Eyal Rozenberg edited this page May 3, 2017 · 1 revision

Overview

The Incidence Bitmaps compression scheme is intended for data with a very small support: Just a few distinct values. For element of the column we keep as many bits as there are potential values; and the bit which is turned on (has value 1 rather than 0) is the value of that column element.

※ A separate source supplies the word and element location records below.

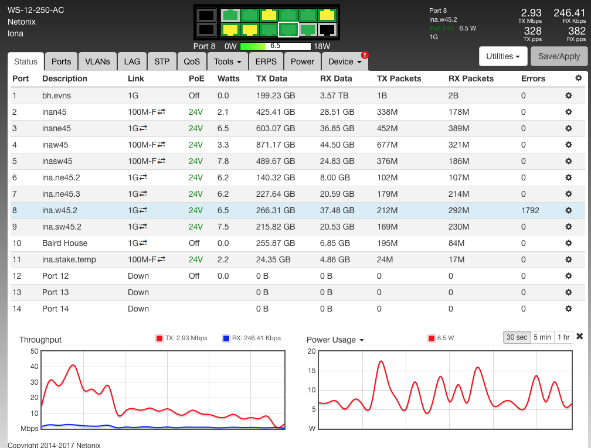Click the blue RX legend swatch
The width and height of the screenshot is (591, 448).
226,338
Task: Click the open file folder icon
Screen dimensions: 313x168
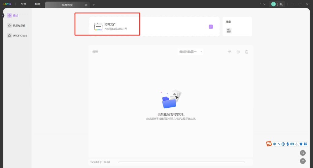Action: tap(98, 27)
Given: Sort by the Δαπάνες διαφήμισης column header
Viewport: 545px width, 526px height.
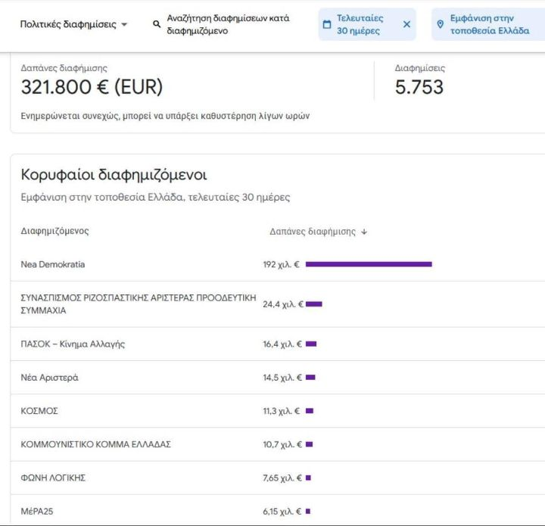Looking at the screenshot, I should tap(313, 232).
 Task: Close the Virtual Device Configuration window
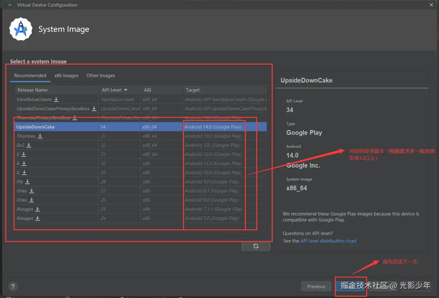431,5
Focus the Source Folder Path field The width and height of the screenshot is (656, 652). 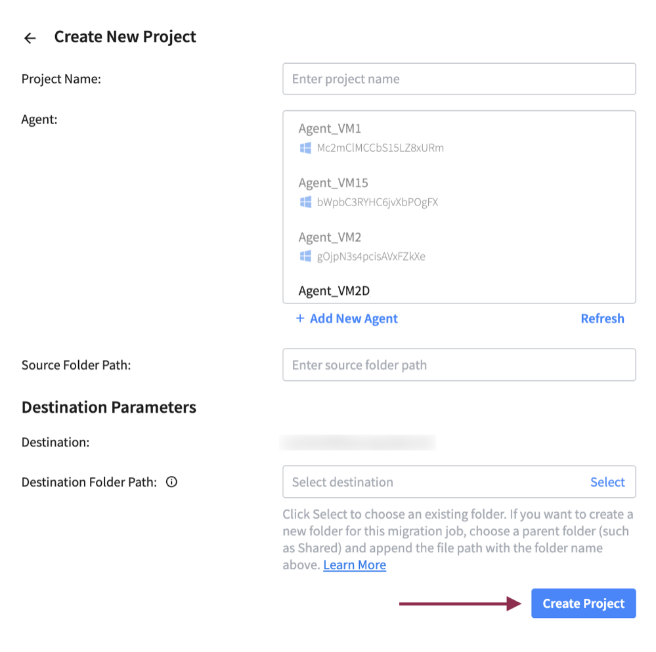[x=459, y=364]
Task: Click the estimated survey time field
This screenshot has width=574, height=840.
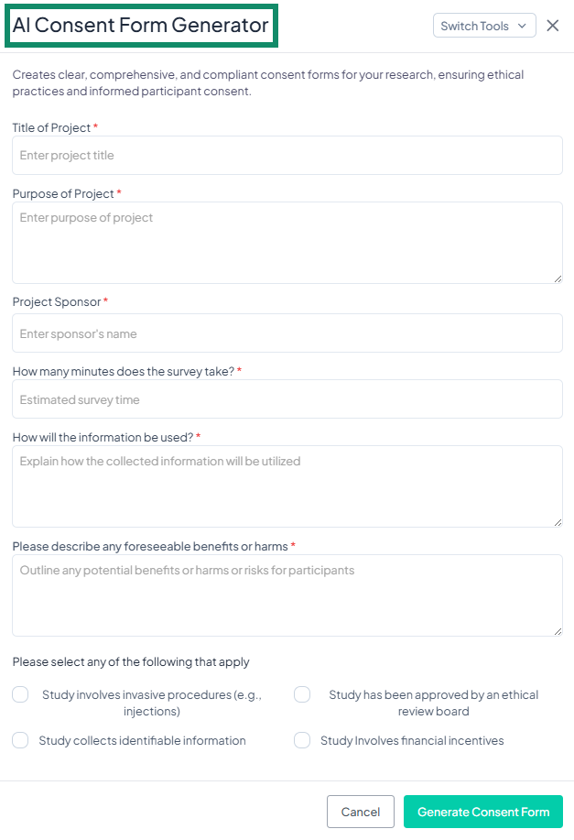Action: coord(287,398)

This scheme's shorthand designator is BITMAP.

Scheme parameters

Parameter Aliases Symbol used
Domain element type Uncompressed type, uncompressed data type τ_D
Domain size Number of possible values, support size, number of bitmaps k
Domain size Number of possible values, support size k
Bit container type τ_c
Column length Single bitmap length, uncompressed data length n

Variants

Arbitrary domain?

  • If the domain (the set of possible uncompressed values) is exactly 0..k-1, then the index of the bitmap with the on-bit is also the value of the column element. This is the simpler decompression.
  • For an arbitrary (but fixed-width) domain of values, we use a dictionary - similar to the one in the Dictionary compression scheme, but hard-fused into the implementation of the BITMAP scheme. The decomrpession will not write the bitmap index i, but rather look up and write dictionary[i], to the output

Infer last domain value bit? (Unsupported)

For a domain of size k, one only needs incidence bits for k-1 of the values, as those determine with certainty the value of the last bit. This is especially relevant when k=3 or k=2, in which one could save a full third or half of the storage space.

  • For k values, store all k bitmapsd - this variant is what's implemented
  • For k values, store the first k-1 bitmaps - this is not supported

Memory layout

  • The bits of each bitmap are packed into elements of type τ_c - "bit containers" - arranged within a container from the least to the most significant bit.
    • The last bit container may have some 'slack' bits if the bitmap length is not a multiple of the size-in-bits of τ_c; their value should be ignored.
  • The bitmaps are stored consecutively in memory, and all passed to the kernel using a single address.
  • Beginnings of bitmaps are aligned to a larger size than |τ_c|, typically to at least 32 bytes. There may be thus a gap between the last container of one bitmap and the first container of the next one.
  • For the arbitrary-domain variant: The dictionary entries are passed as their own array, with elements of type τ_D. There is no slack and no alignment gaps.

Links to the code

Notes

  • If we were to "weave together" the bitmaps, we would get a unary index into the dictionary. This illustrates how the BITMAP quickly becomes inefficient as the domain size increases - using about n*k / 8 bytes of storage instead of n * log(k)/8 with bit-resolution DICT and at most n * (1 + log(k)/8) with byte-resolution DICT.
  • Despite the inefficiency, for small values of k, this scheme allows for reasonable compression ratio, while making filtering or equi-joining with a constant very simple: One simply uses the appropriate single bitmap as the result.